= Spider (utensil) =

Cooking utensil in the form of a wire basket on a long handle

Spider

A spider (笊籬 (笊篱, zhàolí)) is a type of skimmer prevalent in East Asian cuisine in the form of a wide shallow wire-mesh basket with a long handle, used for removing hot food from a liquid or skimming foam off when making broths. The name is derived from the wire pattern, which looks like a spider's web. It has been widely adopted in Western cuisine by cooks who favour the open mesh over slotted spoons for faster and safer drainage.

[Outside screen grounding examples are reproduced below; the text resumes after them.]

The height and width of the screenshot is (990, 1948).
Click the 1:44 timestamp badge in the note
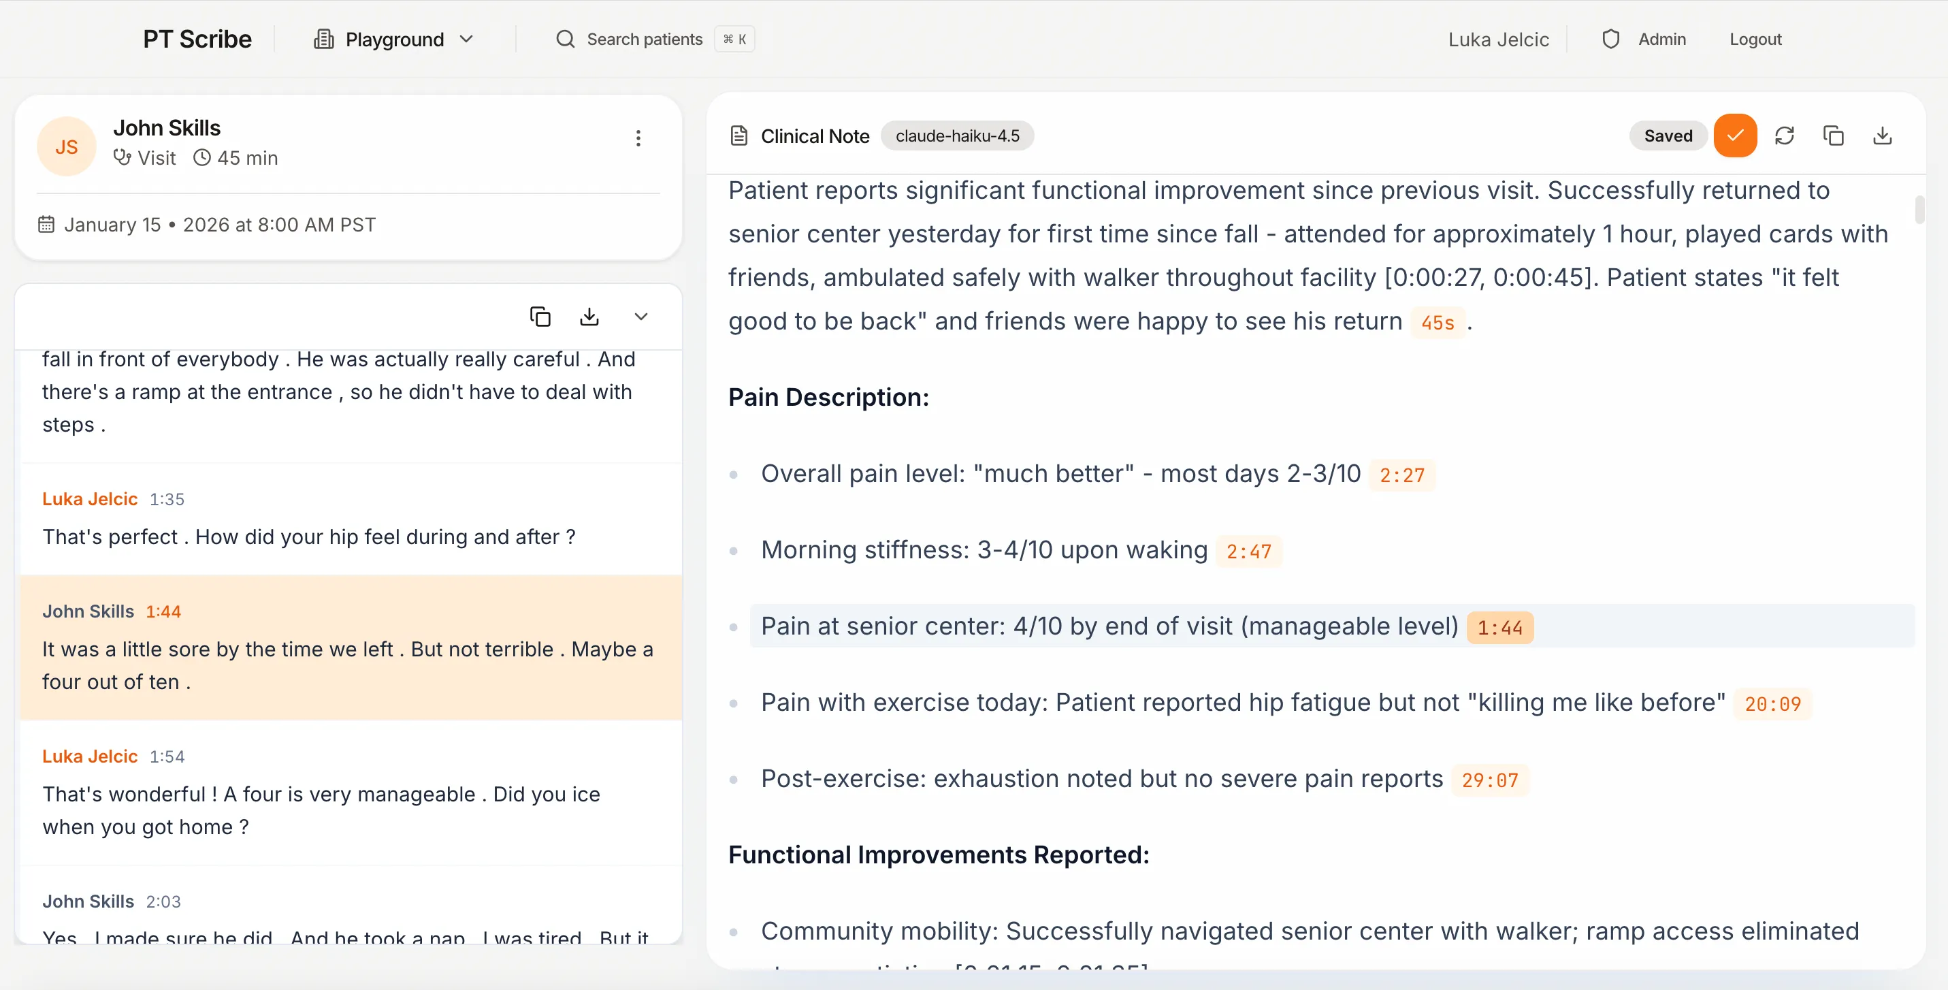click(1500, 628)
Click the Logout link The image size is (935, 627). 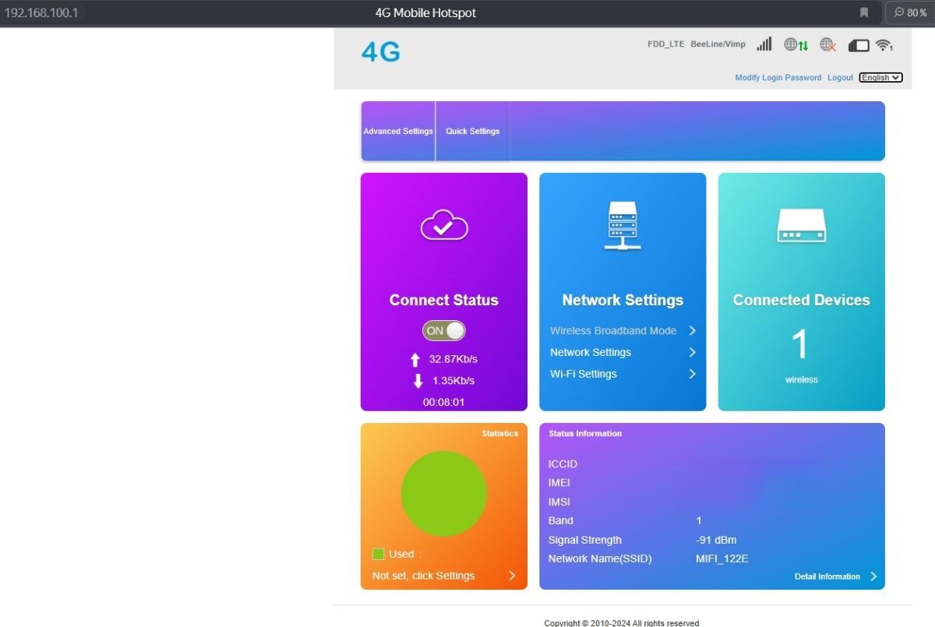840,77
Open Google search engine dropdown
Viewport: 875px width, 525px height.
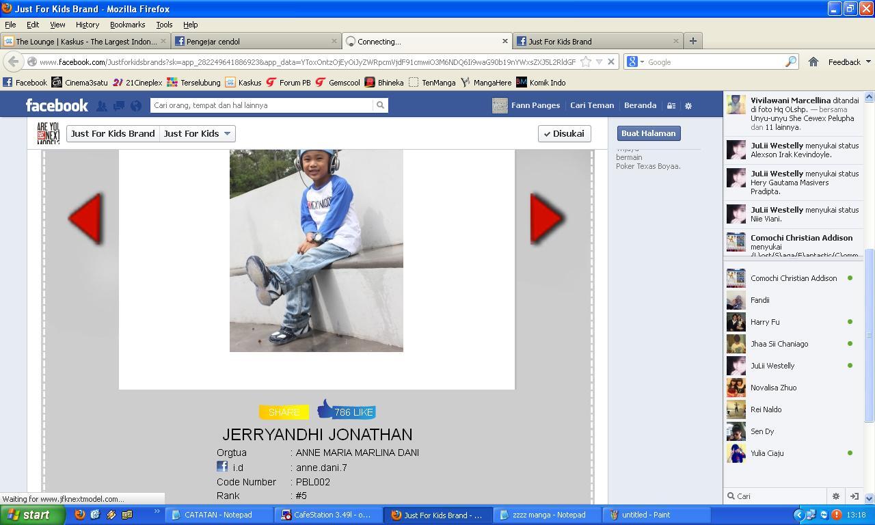636,62
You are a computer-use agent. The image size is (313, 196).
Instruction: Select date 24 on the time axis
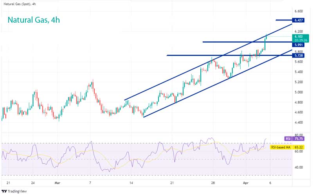[34, 183]
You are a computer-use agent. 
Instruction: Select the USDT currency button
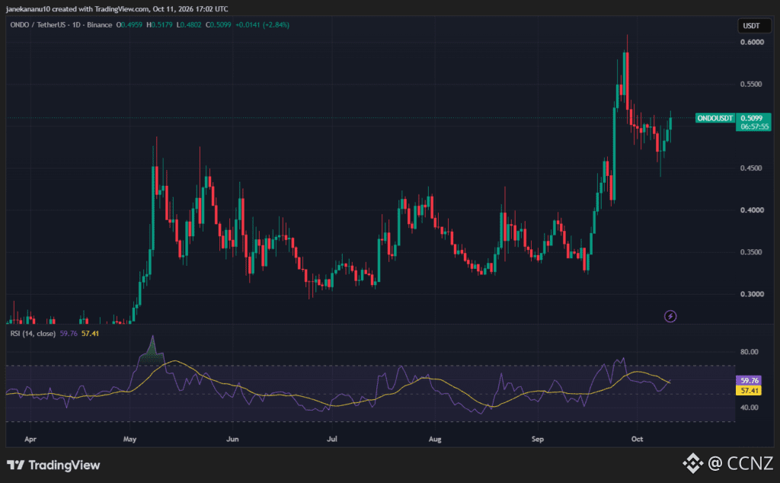click(x=751, y=26)
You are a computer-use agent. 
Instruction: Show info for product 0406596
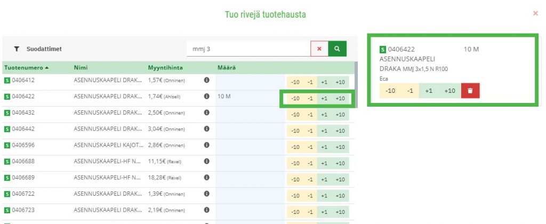pos(206,145)
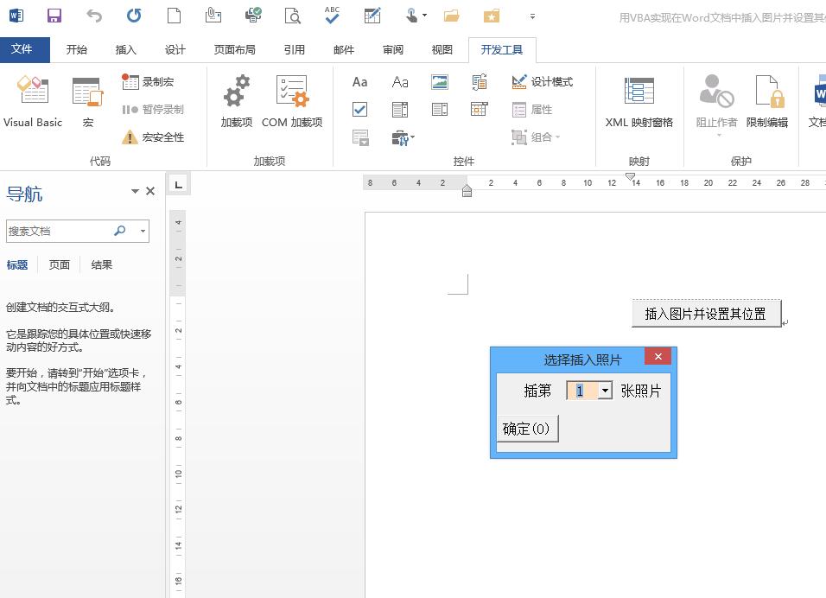Switch to the 插入 ribbon tab
This screenshot has width=826, height=598.
[x=126, y=50]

Unlike sieves or strainers, which have fine mesh screens for straining away liquids as food is retrieved, the spider can be used as a strainer for larger pieces of food. However, most often it is used as a skimming tool to add or remove foods from hot liquids, such as water or oil. Spiders may be somewhat flat and round or small round spoon-like utensils shaped into the form of an open basket. They may also be referred to as sieves, spoon sieves, spoon skimmers, or basket skimmers.

==Usage==

A spider is good for lifting and draining foods from hot oil, soups, stocks and boiling water. It is a handy tool for skimming stocks, blanching vegetables and deep frying foods. This kitchen utensil is most often used to retrieve foods that are being cooked in pots or pans of hot water. The spider can be dipped into steaming hot water or oil and placed under many different types of food to pull pieces out for inspection or for removing for cooling prior to eating.